I miss my brother. Miss Peter and his taunting voice. His soft hands. His wisecracks and wisdom.
I miss the slim nuances of his smile. His eagerness for adventure. His keenness to explore. Boundaries were meant to be stepped upon and over.
He abides by no prepositions.
I miss the sharpness in his voice. His astuteness. His ability to cypher beyond my ill-hidden subtleties.
I miss him holding my hand when I prayed for peace. For redemption. For family and togetherness.
I miss his quiet understanding when I started sobbing when we passed a dead fawn stretched beside the roadway and I was terrified about aspects of life and loss. I miss his silent empathy. I miss his quiet knowing.
I miss the softness of his hands on my hips the last two times I hugged him. A pliant gentleness. A pair of graceful arches. Parentheses closing around the words I could not say.
I said, “I love you.”
Each time, what I was really saying, “Good bye” in case this was the last moment.
The hourglass kept emptying. I thought it was still partially full.

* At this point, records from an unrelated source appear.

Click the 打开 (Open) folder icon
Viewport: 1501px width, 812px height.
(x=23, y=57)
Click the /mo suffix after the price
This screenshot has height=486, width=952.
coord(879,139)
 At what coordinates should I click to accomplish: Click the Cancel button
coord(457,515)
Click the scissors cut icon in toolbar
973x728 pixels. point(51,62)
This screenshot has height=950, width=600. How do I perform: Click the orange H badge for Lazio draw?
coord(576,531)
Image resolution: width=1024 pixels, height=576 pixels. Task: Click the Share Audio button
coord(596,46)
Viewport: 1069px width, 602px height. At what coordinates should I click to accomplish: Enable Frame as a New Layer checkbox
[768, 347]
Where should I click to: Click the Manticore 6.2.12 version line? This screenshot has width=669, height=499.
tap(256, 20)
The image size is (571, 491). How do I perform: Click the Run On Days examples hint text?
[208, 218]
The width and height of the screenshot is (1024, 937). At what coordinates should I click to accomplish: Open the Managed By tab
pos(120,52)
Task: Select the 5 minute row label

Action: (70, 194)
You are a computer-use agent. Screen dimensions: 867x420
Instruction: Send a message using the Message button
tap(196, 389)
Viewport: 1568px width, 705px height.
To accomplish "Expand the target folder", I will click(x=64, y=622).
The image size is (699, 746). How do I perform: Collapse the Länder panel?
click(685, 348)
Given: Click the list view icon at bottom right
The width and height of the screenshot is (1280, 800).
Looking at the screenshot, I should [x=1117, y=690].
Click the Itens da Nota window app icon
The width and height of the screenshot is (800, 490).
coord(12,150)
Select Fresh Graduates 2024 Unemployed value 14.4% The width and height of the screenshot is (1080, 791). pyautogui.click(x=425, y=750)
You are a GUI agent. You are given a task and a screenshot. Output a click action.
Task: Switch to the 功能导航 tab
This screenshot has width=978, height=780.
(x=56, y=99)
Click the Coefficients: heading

I was never going to be ready for the silence stretched over the hospital bed in the office in his house where I used to admire his pewter dragon collection. Or his daughter’s sketch of a chickadee. The figments and fragments of his life.
Just atoms and particles lingering in the floorboards.
He existed.
He lived.
And I lived beside him and behind him and with him and by him.
And I was defined by prepositions anchored to concrete objects.
Just as I am still lingering here. Watching the stars. Talking to the sky. Writing poetry and words and lyrics in his honor.